Chicks were raised for either 5 days with +10D or -10D LID after injection of Suramin (Purinergic) or Ouabain (NKATPase), or raised for 9 days with occluders to induce FDM under a 12/12 day/night cycle. Refractive compensation at 5 days, and recovery from FDM was assessed at 0, 6 and 24 hours post-occluder removal via retinoscopy and ultrasonography. Immunohistochemical analysis assessed changes in P2X7 and P2Y6 receptor expression based on genes identified as being altered following FDM by microarray (Affymatrix) analysis (Pathway Studios, Ariadne Genomics Inc.).
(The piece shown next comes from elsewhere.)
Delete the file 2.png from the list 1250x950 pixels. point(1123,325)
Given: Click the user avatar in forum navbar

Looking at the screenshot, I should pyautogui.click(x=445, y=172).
Eyes injected with Ouabain to inhibit the NKATPase receptor showed reduced compensation to LID in both defocus groups and slight ocular elongation. Suramin, a purinergic receptor antagonist, differentially effected compensation and ocular growth to LID by allowing some compensation to positive defocus. Eyes with FDM showed a rapid decline in the degree of myopia, and a reduction in ocular volume over time. Alterations in P2X7 and P2Y6 receptor expression were observed in the nerve fibre layer, sublamina A and B of the inner nuclear layer and the outer retina.
Changes in purinergic receptor expression in association with drug inhibition and alterations in ocular volume following refractive compensation or recovery from FDM highlight the involvement of mechanisms typically associated with the regulation of, and adaptation to, physiological stress. These results illustrate that energy mechanisms of the retina may be redirected towards facilitating the rapid growth response to defocus, which may have consequences for more severe ocular pathologies.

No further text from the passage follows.